With the incidence of infection having fallen significantly in hospitalised patients, HCWs and the wider community, many hospitals across the UK and further afield have been afforded precious time to build the infrastructure necessary to establish comprehensive screening programmes in anticipation of a possible second epidemic peak. For hospitals already operating newly established screening programmes, the challenge now is to up-scale to the point that screening can occur at a frequency that permits pre-symptomatic capture of as close to 100% of all new infections as possible. This approach will enable staff to be removed from the workplace at the time of peak infectivity.9 The minimum screening frequency required needs to be carefully modelled, with recent estimates suggesting the need for weekly testing to prevent 16-33% of onward transmission from HCWs, depending on the time taken for results to be reported, and another study estimating the need for daily screening to prevent 65% of HCW-to-HCW transmission events.2,10 In practice, we have observed good results in our hospital with a current frequency of asymptomatic screening every 2-4 weeks. Those being screened are prioritised by anticipated ward-based exposure to COVID-19, with additional targeted screens triggered by excess staff sickness or the identification of symptomatic cases on specific wards.1 In addition to asymptomatic screening, testing of symptomatic HCWs is essential for preventing excessive erosion of the hospital workforce by self-isolation on the basis of symptoms alone, and testing of symptomatic HCW household contacts negates the need for unnecessary self-quarantine periods for co-habiting HCWs. We found uptake to the HCW symptomatic household contact screening arm of our programme to be notably lower than the HCW symptomatic arm despite regular communications to advertise the service within CUHNFT. This lack of uptake may reflect a lack of awareness that symptomatic non-HCWs were eligible for testing, provided they shared a household with a hospital employee. Many non-hospital employees may also have been more inclined to attend national testing centres or be less aware of the spectrum of COVID-19 symptoms.

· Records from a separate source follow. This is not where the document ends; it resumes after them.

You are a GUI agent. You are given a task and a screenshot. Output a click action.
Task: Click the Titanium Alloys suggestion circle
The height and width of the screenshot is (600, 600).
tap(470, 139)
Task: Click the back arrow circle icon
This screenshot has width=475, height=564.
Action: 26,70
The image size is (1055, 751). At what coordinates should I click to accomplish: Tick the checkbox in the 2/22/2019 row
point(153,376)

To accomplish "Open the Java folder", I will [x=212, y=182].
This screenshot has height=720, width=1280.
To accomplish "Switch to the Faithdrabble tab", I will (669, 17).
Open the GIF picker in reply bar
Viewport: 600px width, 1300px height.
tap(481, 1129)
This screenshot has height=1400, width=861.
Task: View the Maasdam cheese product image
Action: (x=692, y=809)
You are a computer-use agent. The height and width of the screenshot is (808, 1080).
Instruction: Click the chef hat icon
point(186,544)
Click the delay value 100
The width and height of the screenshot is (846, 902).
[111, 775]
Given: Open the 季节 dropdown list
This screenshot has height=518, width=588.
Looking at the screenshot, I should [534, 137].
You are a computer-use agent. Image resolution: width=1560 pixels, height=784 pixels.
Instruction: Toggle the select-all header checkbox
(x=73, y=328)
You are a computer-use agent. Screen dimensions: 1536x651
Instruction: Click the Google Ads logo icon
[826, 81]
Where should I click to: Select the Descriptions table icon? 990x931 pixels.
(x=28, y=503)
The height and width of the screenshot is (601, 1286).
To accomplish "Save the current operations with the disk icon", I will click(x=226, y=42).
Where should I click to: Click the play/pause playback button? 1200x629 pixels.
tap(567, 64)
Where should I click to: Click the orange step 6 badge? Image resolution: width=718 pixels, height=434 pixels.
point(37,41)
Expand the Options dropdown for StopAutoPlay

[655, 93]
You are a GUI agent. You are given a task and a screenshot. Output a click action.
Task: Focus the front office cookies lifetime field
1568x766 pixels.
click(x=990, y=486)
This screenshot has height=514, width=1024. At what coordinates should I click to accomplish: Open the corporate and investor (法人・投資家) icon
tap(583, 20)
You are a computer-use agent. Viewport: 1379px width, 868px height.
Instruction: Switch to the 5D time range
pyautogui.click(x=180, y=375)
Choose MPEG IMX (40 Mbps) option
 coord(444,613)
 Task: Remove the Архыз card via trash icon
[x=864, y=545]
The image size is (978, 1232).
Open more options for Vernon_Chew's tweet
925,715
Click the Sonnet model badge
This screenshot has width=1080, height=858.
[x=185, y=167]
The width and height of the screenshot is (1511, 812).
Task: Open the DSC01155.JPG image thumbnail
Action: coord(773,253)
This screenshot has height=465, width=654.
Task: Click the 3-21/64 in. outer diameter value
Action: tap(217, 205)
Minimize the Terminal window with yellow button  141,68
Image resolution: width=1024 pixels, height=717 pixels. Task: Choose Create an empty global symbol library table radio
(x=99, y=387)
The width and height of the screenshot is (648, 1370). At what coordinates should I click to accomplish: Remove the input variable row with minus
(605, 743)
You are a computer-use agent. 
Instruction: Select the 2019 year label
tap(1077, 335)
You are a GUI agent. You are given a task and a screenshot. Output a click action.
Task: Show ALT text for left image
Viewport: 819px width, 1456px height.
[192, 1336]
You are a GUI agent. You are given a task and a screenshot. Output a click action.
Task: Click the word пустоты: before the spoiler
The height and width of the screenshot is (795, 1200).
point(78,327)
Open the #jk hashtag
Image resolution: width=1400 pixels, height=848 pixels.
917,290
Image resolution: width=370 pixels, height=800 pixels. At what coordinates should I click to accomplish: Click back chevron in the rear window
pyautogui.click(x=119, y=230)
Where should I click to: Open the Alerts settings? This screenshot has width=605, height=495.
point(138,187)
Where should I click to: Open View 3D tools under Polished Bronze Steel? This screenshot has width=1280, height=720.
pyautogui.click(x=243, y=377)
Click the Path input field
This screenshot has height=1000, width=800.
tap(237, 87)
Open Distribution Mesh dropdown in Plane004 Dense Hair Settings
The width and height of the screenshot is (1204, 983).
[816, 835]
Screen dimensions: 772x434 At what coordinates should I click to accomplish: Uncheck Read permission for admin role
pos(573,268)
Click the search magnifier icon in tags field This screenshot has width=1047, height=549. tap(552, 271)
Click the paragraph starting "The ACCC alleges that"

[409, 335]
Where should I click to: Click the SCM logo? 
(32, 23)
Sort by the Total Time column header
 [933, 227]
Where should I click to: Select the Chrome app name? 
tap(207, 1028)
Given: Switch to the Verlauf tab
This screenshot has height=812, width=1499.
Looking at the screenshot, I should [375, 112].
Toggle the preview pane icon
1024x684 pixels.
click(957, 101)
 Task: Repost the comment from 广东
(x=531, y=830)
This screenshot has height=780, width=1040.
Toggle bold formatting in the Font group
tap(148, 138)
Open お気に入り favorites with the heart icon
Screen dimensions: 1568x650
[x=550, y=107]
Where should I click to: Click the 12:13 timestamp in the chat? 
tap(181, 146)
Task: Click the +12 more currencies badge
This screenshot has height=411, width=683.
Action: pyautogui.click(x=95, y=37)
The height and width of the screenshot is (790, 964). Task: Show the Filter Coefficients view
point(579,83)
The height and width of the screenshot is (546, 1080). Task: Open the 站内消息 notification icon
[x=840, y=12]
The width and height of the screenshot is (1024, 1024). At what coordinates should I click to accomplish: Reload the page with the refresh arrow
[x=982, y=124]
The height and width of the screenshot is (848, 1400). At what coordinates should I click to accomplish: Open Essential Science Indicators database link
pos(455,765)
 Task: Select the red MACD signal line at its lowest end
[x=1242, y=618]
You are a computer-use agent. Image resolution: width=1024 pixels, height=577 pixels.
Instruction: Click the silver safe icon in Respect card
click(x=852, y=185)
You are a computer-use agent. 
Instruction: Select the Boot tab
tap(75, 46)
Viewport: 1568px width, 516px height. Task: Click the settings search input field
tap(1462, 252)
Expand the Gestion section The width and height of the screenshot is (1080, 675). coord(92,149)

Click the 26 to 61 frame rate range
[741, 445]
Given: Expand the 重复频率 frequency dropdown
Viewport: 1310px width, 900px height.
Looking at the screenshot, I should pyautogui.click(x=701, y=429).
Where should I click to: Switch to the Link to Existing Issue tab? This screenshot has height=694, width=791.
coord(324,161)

Importantly, our data demonstrate that CUHNFT was not acting as an independent ‘hub’ for ongoing COVID-19 transmission among HCWs. The absence of nosocomial transmission likely reflects the combined efficacy of HCW testing, stringent prospective and reactive infection prevention and control measures, and appropriate social distancing amongst the workforce. These findings should give reassurance to both hospital staff and patients that healthcare facilities remain safe places to give and receive care. Furthermore, since CUHNFT, with approximately 11,000 staff members (many of whom are based in the hospital) is a major regional employer, we predict that comparable organisations in other sectors may also be able to resume on-site work safely by instigating similar precautions.